Previous pull request for the same: #99
That one was closed due to merge conflicts from my side, due to outdated master on fork

vrushalic · 2014-07-01T17:23:01Z

This pull request also updates columns in the raw table that specify the status of aggregation for daily and weekly for that job. If the job has already been aggregated, aggregation will not be re-attempted unless the re-aggregate flag is turned on. This helps avoid inadvertent re-aggregation, since aggregation is not idempotent.

Also, it implements Check and Put methods for queue list, job cost and number of runs in the info column family with retries.

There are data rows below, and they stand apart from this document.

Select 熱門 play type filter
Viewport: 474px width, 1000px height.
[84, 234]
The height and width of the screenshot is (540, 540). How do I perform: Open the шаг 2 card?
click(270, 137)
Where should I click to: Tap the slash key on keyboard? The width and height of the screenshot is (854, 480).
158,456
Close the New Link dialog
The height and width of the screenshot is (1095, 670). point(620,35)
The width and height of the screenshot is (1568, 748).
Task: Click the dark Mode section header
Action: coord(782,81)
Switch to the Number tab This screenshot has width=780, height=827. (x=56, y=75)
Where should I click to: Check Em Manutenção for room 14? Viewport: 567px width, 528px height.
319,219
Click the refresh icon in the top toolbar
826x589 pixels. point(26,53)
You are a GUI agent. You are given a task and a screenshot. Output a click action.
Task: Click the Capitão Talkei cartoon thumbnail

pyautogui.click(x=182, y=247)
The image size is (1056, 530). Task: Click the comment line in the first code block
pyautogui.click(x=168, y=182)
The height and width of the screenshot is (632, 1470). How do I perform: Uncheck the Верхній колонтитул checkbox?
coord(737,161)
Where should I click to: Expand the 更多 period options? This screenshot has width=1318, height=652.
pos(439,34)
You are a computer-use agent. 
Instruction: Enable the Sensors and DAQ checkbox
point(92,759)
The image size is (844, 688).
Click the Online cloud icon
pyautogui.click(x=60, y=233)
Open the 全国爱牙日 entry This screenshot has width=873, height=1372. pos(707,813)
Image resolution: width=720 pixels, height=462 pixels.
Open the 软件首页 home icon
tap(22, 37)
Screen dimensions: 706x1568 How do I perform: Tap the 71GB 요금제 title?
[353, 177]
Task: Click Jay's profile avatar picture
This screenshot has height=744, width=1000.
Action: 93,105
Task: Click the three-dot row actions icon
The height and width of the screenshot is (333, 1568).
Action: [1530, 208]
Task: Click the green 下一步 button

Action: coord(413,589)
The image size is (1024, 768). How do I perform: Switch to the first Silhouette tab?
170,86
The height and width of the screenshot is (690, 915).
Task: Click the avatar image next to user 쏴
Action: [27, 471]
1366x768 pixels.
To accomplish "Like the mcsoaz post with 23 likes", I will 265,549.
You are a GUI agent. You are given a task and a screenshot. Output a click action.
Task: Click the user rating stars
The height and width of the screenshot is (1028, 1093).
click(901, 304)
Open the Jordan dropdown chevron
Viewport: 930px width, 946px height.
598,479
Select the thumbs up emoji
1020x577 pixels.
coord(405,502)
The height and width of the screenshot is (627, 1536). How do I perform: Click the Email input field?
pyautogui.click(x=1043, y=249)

The intention here is to ensure we update these columns carefully since multiple tasks/jobs may be updating these columns for the same app for that day or that week. More details in the code in comments

sjlee · 2014-10-06T18:31:22Z

bin/create_schema.rb

+# the s column family has a TTL of 30 days, it's used as a scratch col family
+# it stores the run ids that are seen for that day
+# we assume that a flow will not run for more than 30 days, hence it's fine to "expire" that data
+create 'hraven_agg_daily', {NAME => 'i', COMPRESSION => 'LZO', BLOOMFILTER => 'ROWCOL'},


Any reason you used "hraven_..." as the names of these new tables? Doesn't look like that is the naming convention followed by other tables?

I think using an hraven prefix for table names is the better way ahead considering that the hbase datastore can contain tables from other applications as well.
For existing tables, renaming them now may be a bit more complex since hbase does not have a rename command. The recommended way has a few steps, as listed here http://hbase.apache.org/book/table.rename.html
We would need to disable the table and use clone snapshot to do it:

hbase shell> disable 'tableName'
hbase shell> snapshot 'tableName', 'tableSnapshot'
hbase shell> clone_snapshot 'tableSnapshot', 'newTableName'
hbase shell> delete_snapshot 'tableSnapshot'
hbase shell> drop 'tableName'

I modified the table names to be prefixed with job_history so that it is more consistent with other hraven tables

…m navigable map of hbase results

coveralls · 2014-11-12T19:41:54Z

Changes Unknown when pulling ba338ec on vrushalic:etl_aggregate_2 into * on twitter:master*.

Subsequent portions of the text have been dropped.